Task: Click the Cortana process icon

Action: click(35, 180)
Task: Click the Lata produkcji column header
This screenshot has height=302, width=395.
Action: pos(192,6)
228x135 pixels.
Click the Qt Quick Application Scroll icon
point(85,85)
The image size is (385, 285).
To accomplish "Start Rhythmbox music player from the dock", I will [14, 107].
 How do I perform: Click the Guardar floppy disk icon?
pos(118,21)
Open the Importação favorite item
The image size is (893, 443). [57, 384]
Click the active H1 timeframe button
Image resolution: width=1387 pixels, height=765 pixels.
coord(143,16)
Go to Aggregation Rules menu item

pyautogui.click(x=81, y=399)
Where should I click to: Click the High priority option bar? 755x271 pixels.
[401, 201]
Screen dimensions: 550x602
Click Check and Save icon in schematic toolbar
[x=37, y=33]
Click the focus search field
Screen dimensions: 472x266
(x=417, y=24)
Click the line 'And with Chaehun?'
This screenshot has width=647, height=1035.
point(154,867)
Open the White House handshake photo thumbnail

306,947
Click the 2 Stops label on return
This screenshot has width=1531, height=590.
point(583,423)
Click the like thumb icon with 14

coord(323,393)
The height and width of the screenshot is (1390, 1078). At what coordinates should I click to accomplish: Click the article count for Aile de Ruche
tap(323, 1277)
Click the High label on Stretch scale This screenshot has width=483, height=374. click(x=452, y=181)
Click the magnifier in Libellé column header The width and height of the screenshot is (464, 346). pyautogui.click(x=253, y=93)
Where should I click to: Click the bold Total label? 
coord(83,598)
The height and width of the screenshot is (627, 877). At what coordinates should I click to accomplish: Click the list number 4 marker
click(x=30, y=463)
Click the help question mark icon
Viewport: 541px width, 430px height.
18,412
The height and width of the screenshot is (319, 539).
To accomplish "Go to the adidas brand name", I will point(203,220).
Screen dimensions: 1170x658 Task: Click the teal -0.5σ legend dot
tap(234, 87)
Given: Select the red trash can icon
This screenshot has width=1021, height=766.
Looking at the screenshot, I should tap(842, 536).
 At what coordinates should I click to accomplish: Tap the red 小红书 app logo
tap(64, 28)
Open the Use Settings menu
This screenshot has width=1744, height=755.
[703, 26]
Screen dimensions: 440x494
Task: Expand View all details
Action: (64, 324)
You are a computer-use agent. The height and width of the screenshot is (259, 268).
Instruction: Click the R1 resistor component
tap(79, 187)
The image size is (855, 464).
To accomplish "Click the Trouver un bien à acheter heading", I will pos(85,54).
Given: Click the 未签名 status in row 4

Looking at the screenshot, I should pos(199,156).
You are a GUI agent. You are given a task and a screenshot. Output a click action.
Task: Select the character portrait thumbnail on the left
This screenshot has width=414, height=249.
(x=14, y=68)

========

WHAT YOU HAVE TO DO: Using the records above, copy word for word the line with "The image size is (385, 285).", the line with "Open the Use Settings menu", and every line between them.

RESULT OF THIS TASK:
The image size is (385, 285).
To accomplish "Start Rhythmbox music player from the dock", I will [14, 107].
 How do I perform: Click the Guardar floppy disk icon?
pos(118,21)
Open the Importação favorite item
The image size is (893, 443). [57, 384]
Click the active H1 timeframe button
Image resolution: width=1387 pixels, height=765 pixels.
coord(143,16)
Go to Aggregation Rules menu item

pyautogui.click(x=81, y=399)
Where should I click to: Click the High priority option bar? 755x271 pixels.
[401, 201]
Screen dimensions: 550x602
Click Check and Save icon in schematic toolbar
[x=37, y=33]
Click the focus search field
Screen dimensions: 472x266
(x=417, y=24)
Click the line 'And with Chaehun?'
This screenshot has width=647, height=1035.
point(154,867)
Open the White House handshake photo thumbnail

306,947
Click the 2 Stops label on return
This screenshot has width=1531, height=590.
point(583,423)
Click the like thumb icon with 14

coord(323,393)
The height and width of the screenshot is (1390, 1078). At what coordinates should I click to accomplish: Click the article count for Aile de Ruche
tap(323, 1277)
Click the High label on Stretch scale This screenshot has width=483, height=374. click(x=452, y=181)
Click the magnifier in Libellé column header The width and height of the screenshot is (464, 346). pyautogui.click(x=253, y=93)
Where should I click to: Click the bold Total label? 
coord(83,598)
The height and width of the screenshot is (627, 877). At what coordinates should I click to accomplish: Click the list number 4 marker
click(x=30, y=463)
Click the help question mark icon
Viewport: 541px width, 430px height.
18,412
The height and width of the screenshot is (319, 539).
To accomplish "Go to the adidas brand name", I will point(203,220).
Screen dimensions: 1170x658 Task: Click the teal -0.5σ legend dot
tap(234, 87)
Given: Select the red trash can icon
This screenshot has width=1021, height=766.
Looking at the screenshot, I should tap(842, 536).
 At what coordinates should I click to accomplish: Tap the red 小红书 app logo
tap(64, 28)
Open the Use Settings menu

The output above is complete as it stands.